#### [Document text]
With a new mayor appointed and ready to take the gavel, Charlottesville could be looking at a very different city government.

City Councilors last week voted 3-2 to appoint Councilor Lloyd Snook to a two-year term as mayor.

Snook, a lawyer who is entering his third year on council, was backed by new councilors Brian Pinkston and Juandiego Wade.

Snook said his most important goal is to find a permanent city manager and to stabilize relations between manager and council.

“The relationship between the mayor and the city manager is the most important in city government and, if you don’t get that right, you’re in bad shape,” Snook said. “The more I thought about it, the more I thought that the one way I know that I can have the most impact on that relationship is to be the mayor to choose the next city manager.”

Snook’s mayoral appointment met with different responses from different members of Charlottesville’s diverse political and activist community. Some said his experience could be an asset to the community and others questioned whether the city was going backward in terms of racial and economic diversity.

#### [Source material]

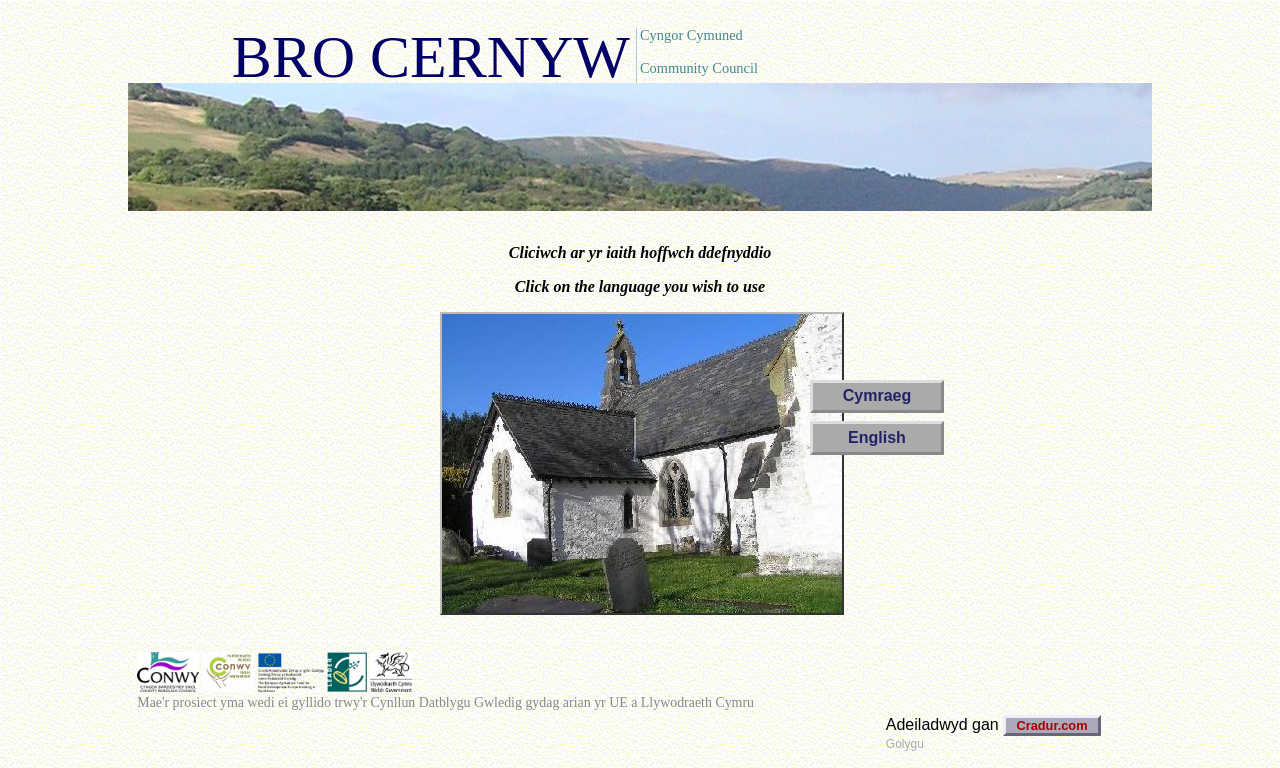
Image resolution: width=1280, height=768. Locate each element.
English (877, 437)
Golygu (905, 744)
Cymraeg (877, 395)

#### [Prompt]
Could you quote the article about Charlottesville's new mayor in full, word for word? Rely only on the article about Charlottesville's new mayor.

#### [Result of the task]
With a new mayor appointed and ready to take the gavel, Charlottesville could be looking at a very different city government.

City Councilors last week voted 3-2 to appoint Councilor Lloyd Snook to a two-year term as mayor.

Snook, a lawyer who is entering his third year on council, was backed by new councilors Brian Pinkston and Juandiego Wade.

Snook said his most important goal is to find a permanent city manager and to stabilize relations between manager and council.

“The relationship between the mayor and the city manager is the most important in city government and, if you don’t get that right, you’re in bad shape,” Snook said. “The more I thought about it, the more I thought that the one way I know that I can have the most impact on that relationship is to be the mayor to choose the next city manager.”

Snook’s mayoral appointment met with different responses from different members of Charlottesville’s diverse political and activist community. Some said his experience could be an asset to the community and others questioned whether the city was going backward in terms of racial and economic diversity.